If I had to give advice to someone earlier in their career than myself, <insert obligatory joke about my "career" here>, then it would be to try Nano this month, or next year, since this advice is probably too late to save 2015. I'm talking about National Novel Writing Month.

I don't participate myself, but I have in the past. I did it on two consecutive years. Each time I set a goal of hitting 100,000 words instead of the standard of 50k. Each time I petered out around Thanksgiving with 70-something thousand. And then, my writer's group submissions covered for the rest of the year, I stopped writing until January.

I produced one novel that is probably beyond redemption and one that I have in submission right now. But a more important thing happened. I showed myself that I have the discipline to sit down and write three thousand words a day. They might not be good, but "good" isn't the point of Nano. Nano is about learning discipline.

You go to work every day. You don't whine and say you have "data entry block." You don't beg off because you don't feel it. You do the job because that's your job. Or you get fired. Every day. That's what it means to be a productive member of society.

You might say, "But Bob. You're brilliant and handsome and hyper-intelligent." I get that a lot. You might go on to say, "I work shelving groceries" or balancing spread sheets, or selling leads, or whatever you do. "That isn't creative work," you say. "That's different."

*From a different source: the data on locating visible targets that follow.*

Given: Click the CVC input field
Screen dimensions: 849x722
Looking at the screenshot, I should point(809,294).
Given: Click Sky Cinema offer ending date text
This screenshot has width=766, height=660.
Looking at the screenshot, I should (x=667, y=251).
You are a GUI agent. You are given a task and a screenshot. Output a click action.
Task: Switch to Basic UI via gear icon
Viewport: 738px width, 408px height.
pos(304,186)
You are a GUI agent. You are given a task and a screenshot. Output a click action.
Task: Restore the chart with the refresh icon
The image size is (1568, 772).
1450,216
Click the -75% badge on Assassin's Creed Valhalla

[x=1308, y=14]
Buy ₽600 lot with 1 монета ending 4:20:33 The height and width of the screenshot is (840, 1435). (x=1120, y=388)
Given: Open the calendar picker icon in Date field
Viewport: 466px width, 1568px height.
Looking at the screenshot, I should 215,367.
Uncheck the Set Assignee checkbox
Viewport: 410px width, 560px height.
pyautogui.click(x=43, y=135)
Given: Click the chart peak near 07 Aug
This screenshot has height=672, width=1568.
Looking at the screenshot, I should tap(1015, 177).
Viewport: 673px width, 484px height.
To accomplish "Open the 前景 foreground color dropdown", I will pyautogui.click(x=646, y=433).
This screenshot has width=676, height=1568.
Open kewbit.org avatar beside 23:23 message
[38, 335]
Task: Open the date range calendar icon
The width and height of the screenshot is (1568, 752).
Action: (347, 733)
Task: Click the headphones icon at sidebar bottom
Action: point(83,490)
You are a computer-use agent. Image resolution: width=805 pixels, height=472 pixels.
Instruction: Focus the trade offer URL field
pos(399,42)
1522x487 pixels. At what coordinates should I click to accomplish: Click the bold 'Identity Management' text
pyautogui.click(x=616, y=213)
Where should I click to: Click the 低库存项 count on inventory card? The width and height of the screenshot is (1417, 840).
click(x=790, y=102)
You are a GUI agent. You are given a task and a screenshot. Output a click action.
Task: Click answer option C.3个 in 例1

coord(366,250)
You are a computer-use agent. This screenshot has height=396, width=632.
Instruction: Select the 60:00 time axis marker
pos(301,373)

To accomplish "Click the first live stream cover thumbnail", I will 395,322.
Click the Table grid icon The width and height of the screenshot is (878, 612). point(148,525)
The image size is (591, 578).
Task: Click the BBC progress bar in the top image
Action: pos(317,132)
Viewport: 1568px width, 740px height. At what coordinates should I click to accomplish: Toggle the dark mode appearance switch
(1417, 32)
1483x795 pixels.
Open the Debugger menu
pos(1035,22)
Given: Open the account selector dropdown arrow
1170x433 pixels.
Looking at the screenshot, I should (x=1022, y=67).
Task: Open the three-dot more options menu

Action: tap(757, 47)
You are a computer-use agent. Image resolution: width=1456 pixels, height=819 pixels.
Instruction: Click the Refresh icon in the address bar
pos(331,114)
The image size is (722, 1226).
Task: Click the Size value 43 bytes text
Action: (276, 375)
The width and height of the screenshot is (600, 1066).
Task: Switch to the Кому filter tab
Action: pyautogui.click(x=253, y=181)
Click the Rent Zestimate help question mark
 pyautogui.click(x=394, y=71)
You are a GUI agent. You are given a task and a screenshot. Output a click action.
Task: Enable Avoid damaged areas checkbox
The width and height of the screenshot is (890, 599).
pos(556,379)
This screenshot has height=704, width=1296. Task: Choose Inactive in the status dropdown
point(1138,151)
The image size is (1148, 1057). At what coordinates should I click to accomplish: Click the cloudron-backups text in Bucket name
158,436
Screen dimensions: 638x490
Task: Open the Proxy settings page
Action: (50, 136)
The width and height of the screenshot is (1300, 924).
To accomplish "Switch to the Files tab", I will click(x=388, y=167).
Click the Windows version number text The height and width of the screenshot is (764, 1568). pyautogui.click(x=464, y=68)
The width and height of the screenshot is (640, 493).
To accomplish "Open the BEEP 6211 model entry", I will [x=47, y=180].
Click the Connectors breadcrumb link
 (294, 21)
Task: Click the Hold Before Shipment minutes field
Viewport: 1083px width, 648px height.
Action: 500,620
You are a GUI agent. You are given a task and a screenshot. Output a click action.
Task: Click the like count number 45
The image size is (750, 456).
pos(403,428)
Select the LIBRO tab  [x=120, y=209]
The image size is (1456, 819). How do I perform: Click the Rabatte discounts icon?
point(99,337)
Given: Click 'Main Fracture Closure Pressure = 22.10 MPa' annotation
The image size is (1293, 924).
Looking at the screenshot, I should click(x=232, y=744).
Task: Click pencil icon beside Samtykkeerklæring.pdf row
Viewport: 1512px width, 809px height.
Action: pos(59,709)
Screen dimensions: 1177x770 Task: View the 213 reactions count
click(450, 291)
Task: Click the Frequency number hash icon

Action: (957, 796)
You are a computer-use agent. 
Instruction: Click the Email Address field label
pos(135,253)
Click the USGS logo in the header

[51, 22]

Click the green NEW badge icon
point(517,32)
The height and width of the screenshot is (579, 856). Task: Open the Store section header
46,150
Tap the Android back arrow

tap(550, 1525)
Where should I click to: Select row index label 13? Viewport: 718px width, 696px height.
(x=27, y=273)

I'd say talk to the professional writer's out there. Your Brandon Sandersons and your Kevin J. Andersons and your Jim Butchers. The guys that really show us what it means to be a working writer. Do you think they ever just "don't feel like writing"? I'd submit that they probably feel like that every day. You know what they don't do?

They don't care.

They sit down. And they hammer out the words, or they do the painful edit, or they go to that one last signing when they don't think they can possibly smile at one more fan. They do it because it's their job to do it, and they love their job. They will do anything to make sure we don't fire them, because they know they work for us.

Or they write a blog about writer's block. You know. Whatever.